Sometimes, the relationship between an open-source tool and its lead developer is complicated. ClickHouse's relationship is straightforward, but Elastic has a complex history with open source.

What is Elasticsearch?

Elasticsearch was originally released in 2010 under an open-source license. The premise behind Elasticsearch was that Apache Lucene, an open-source product designed to efficiently search JSON documents, needed better infrastructure for scaling. Apache Lucene made it easy to organize and search a series of JSON documents – such as human profiles; Elasticsearch made it easy to distribute those human profiles, which might be in the billions, across multiple locations, indexed both physically and virtually.

Elasticsearch is considered a NoSQL database because it uses Apache Lucene – and by extension, JSON documents – as a primary store of data. Specifically, it is a Document-Store NoSQL database with a focus on searching and retrieving data. It is never used as the primary store of data. Elasticsearch data stores are often redundantly available in a more traditional database like PostgreSQL as Elasticsearch is only leveraged to improve search results.

In 2021, Elasticsearch abandoned its traditional Apache Open Source license in favor of a new license known as an Elastic license. It was a controversial move motivated by Elastic’s irritation with Amazon profiting off of Elasticsearch by operating a managed service without ever contributing to the codebase. Amazon forked the last version of open-source Elasticsearch into a new open-source project, OpenSearch. Similar to Elastic (and ClickHouse Inc.), Amazon launched a managed version of OpenSearch.

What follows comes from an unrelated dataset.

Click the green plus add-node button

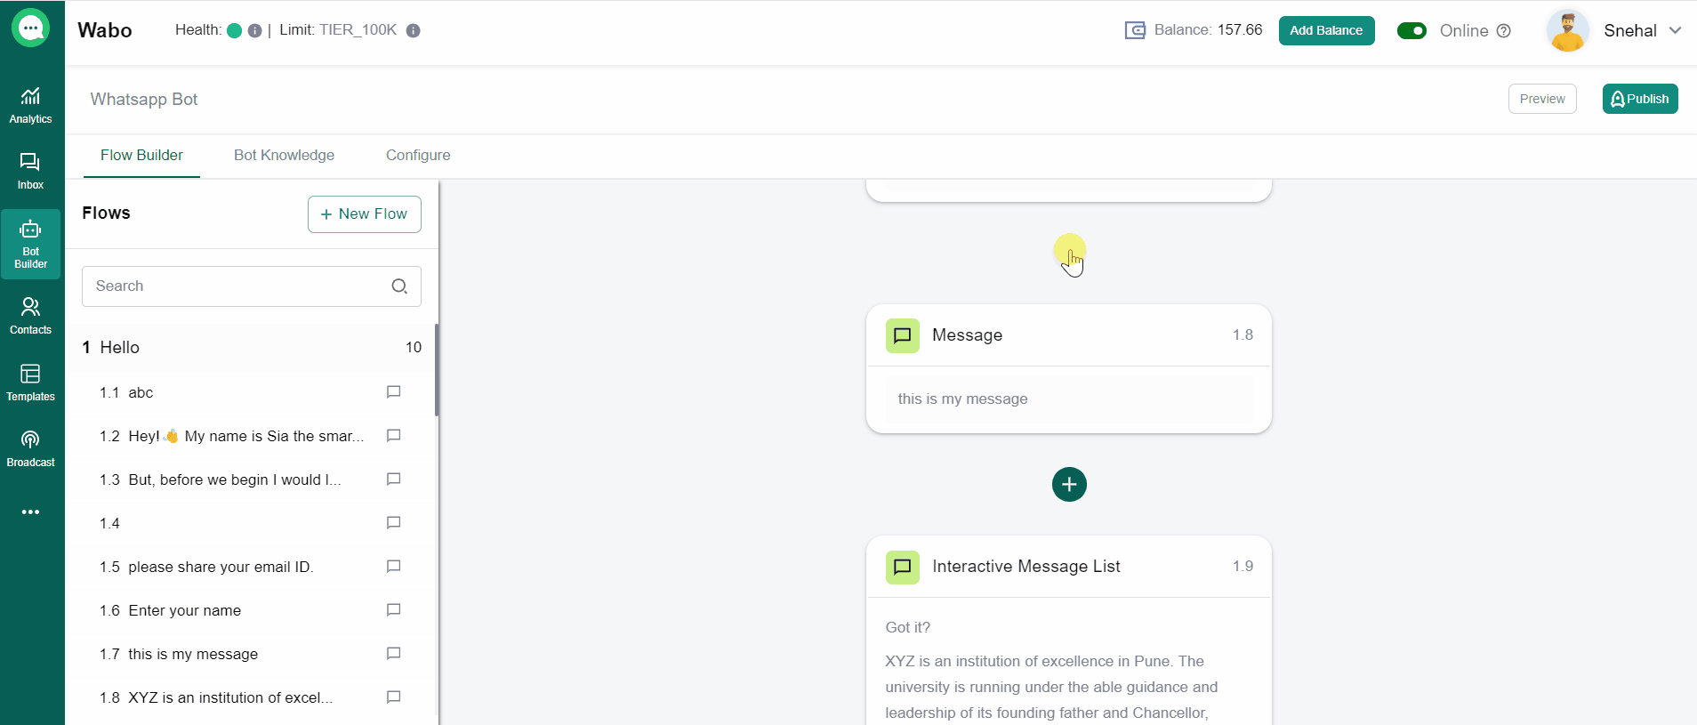1069,485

Elasticsearch’s new license allows developers to implement Elasticsearch themselves, but forbids cloud distributors from running a for-profit, managed Elasticsearch service. Most open-source advocates consider Elastic’s Elastic License not open-source; however, it would be unfair to Elastic to equate their solution’s transparency with a purely closed-source solution like Snowflake.

Elastic also develops Kibana, a visualization program that plugs into Elasticsearch. It was also developed under an open-source license then shifted to an Elastic License in 2021. Kibana provides an interface for designing a dashboard that showcases Elasticsearch data.

What is Clickhouse?

ClickHouse is a traditional open-source project, but it started as a proprietary application. ClickHouse was originally built by Yandex for Yandex.Metrica, a massive analytics tool popular in Russia. Eventually, ClickHouse spun out into an independent, open-source project. Today, it is managed by ClickHouse Inc. with notable contributions by a separate organization, Altinity Inc.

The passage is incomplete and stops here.